**SHORT TASK A**
Reproduce the stretch of the data entries below from their start through the line containing "(x=228, y=89)", leaving the pictures out of your reply.

In other words, to quote the Broward-Palm Beach-area blog The Juice, “This is either some great detective work… or it’s a police chief
eager to close an infamous, mangled, 27-year-old child abduction case.” Because the question that must be asked is: Why now? There’s no anniversary tie-in, there’s no new physical evidence, and there’s no reported information that something compelling may have happened off-camera to warrant such a definitive announcement. How, exactly, is naming the primary suspect as a killer “closure” when there’s more than a speck of doubt someone else could have done it?
As for that someone else, I have my qualms about Jeffrey Dahmer as a viable suspect, but they are the same doubts I have about Toole: neither struck me as likely candidates to murder little children. But both were situational opportunists whose victims did not adhere to narrow categories (though Dahmer did not kill women.) And it seems odd that Hollywood police would ignore evidence, even though circumstantial, that raises some degree of doubt on what might have happened.
Then again, if Dahmer – or anyone else - had been named Adam Walsh’s “official” killer, critics would be screaming that they should have considered Toole a more likely suspect. But putting a false lid doesn’t mean the case is really closed, and no matter what the Walsh family says publicly, I can’t really see them believing in the mythical beast named closure.

**SHORT TASK B**
Write out word for word the stretch of the Adam Walsh case commentary from "In other words, to" through "have done it?".

**Data entries**
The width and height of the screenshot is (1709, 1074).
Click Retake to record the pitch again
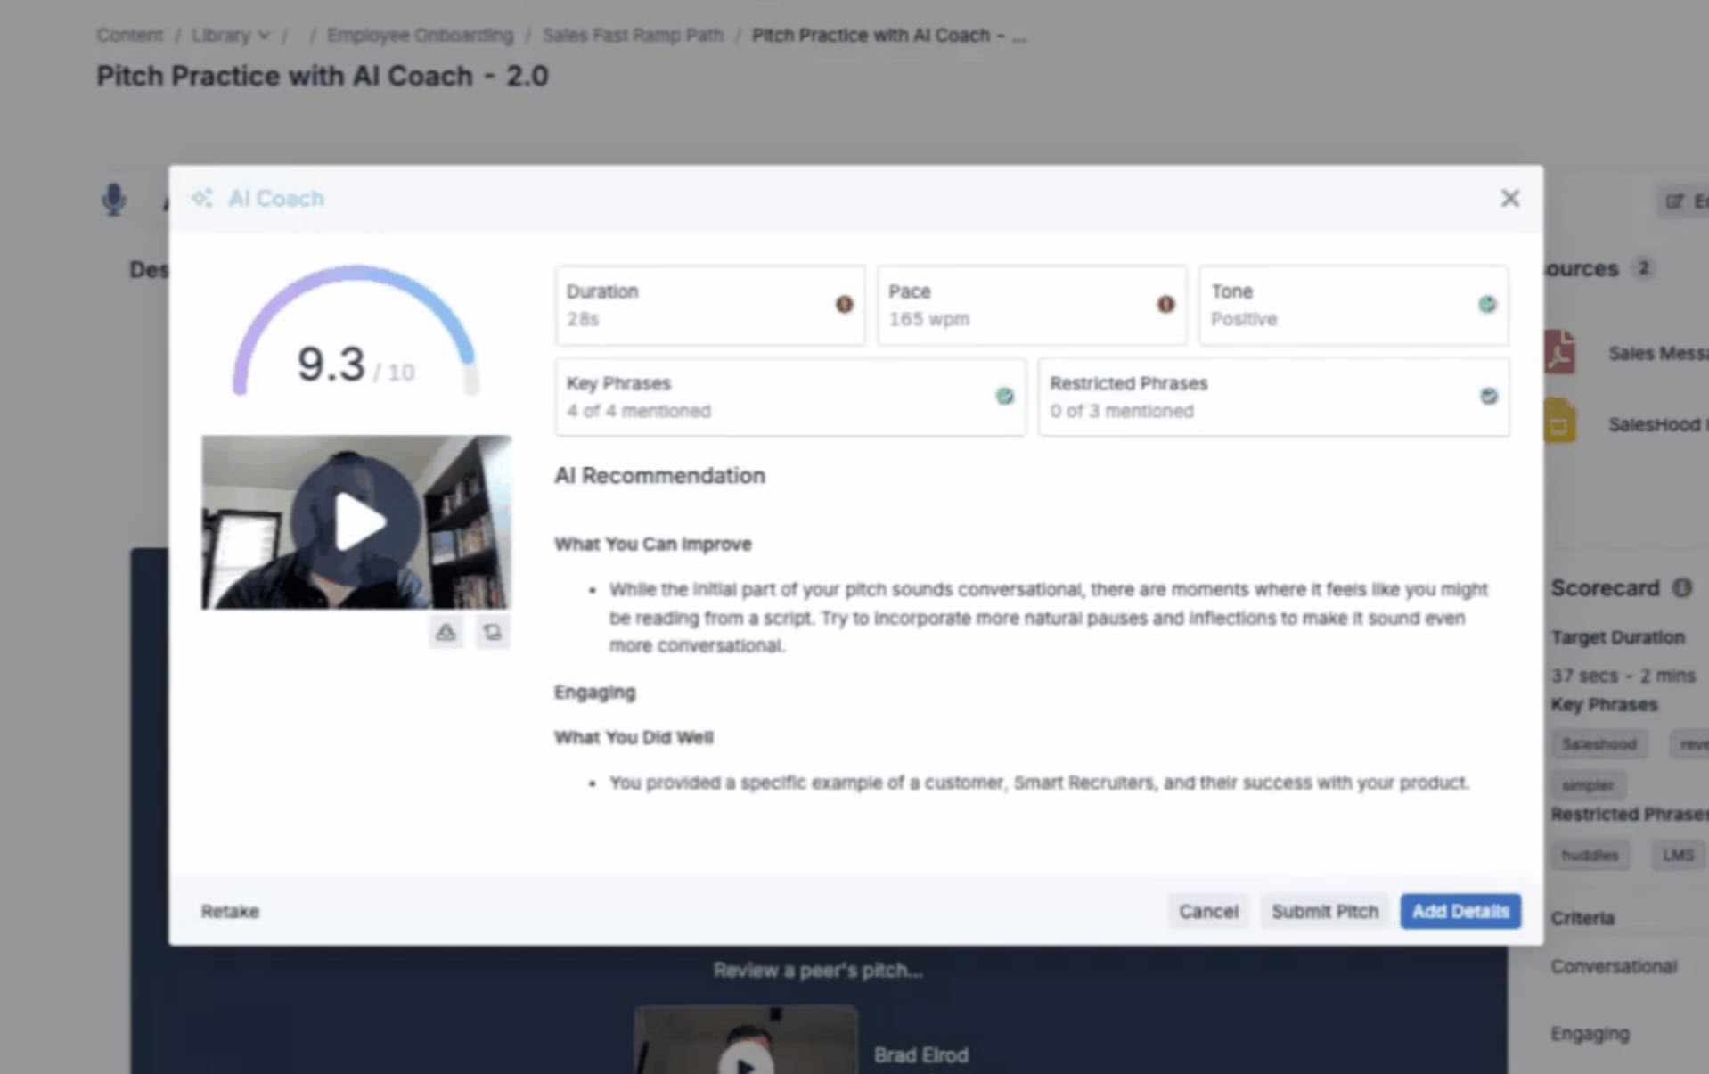point(230,911)
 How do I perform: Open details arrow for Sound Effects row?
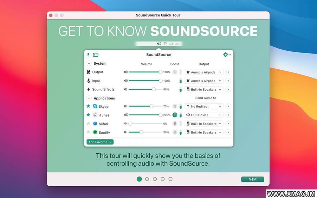(x=228, y=89)
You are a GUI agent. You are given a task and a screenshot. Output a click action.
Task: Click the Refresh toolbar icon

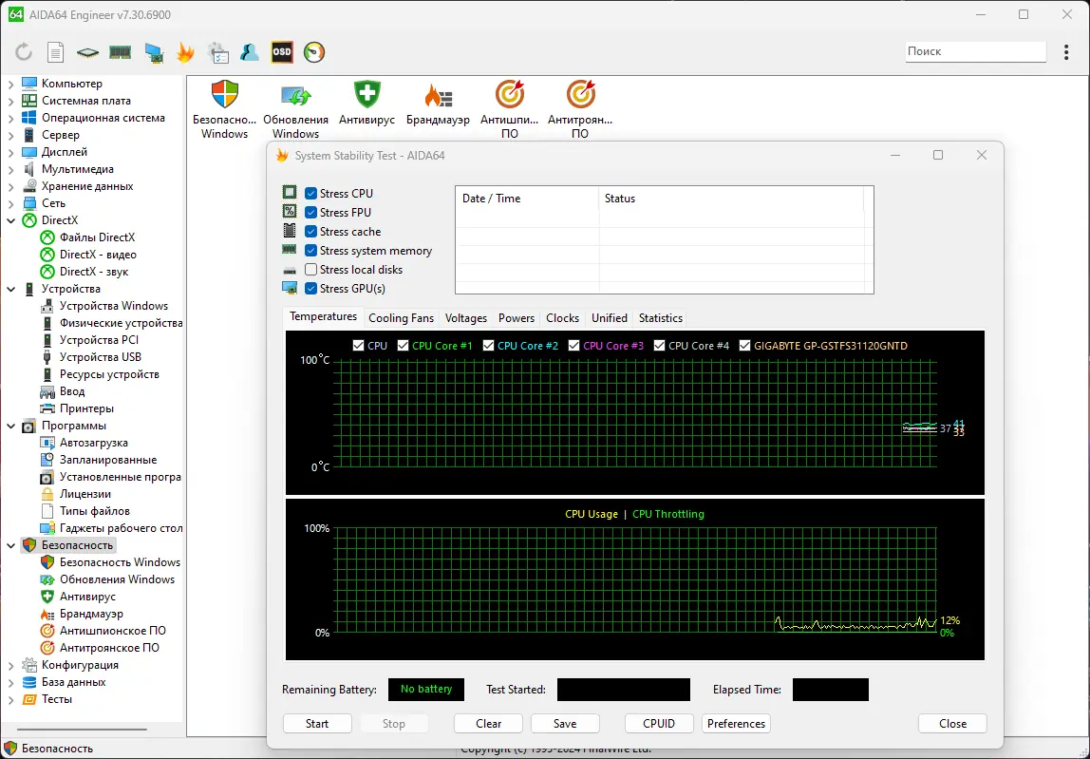click(24, 52)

**TASK SOLUTION A**
The width and height of the screenshot is (1709, 1074).
Click Retake to record the pitch again
point(230,911)
 How do I perform: Open details arrow for Sound Effects row?
(x=228, y=89)

**TASK SOLUTION B**
In other words, to quote the Broward-Palm Beach-area blog The Juice, “This is either some great detective work… or it’s a police chief
eager to close an infamous, mangled, 27-year-old child abduction case.” Because the question that must be asked is: Why now? There’s no anniversary tie-in, there’s no new physical evidence, and there’s no reported information that something compelling may have happened off-camera to warrant such a definitive announcement. How, exactly, is naming the primary suspect as a killer “closure” when there’s more than a speck of doubt someone else could have done it?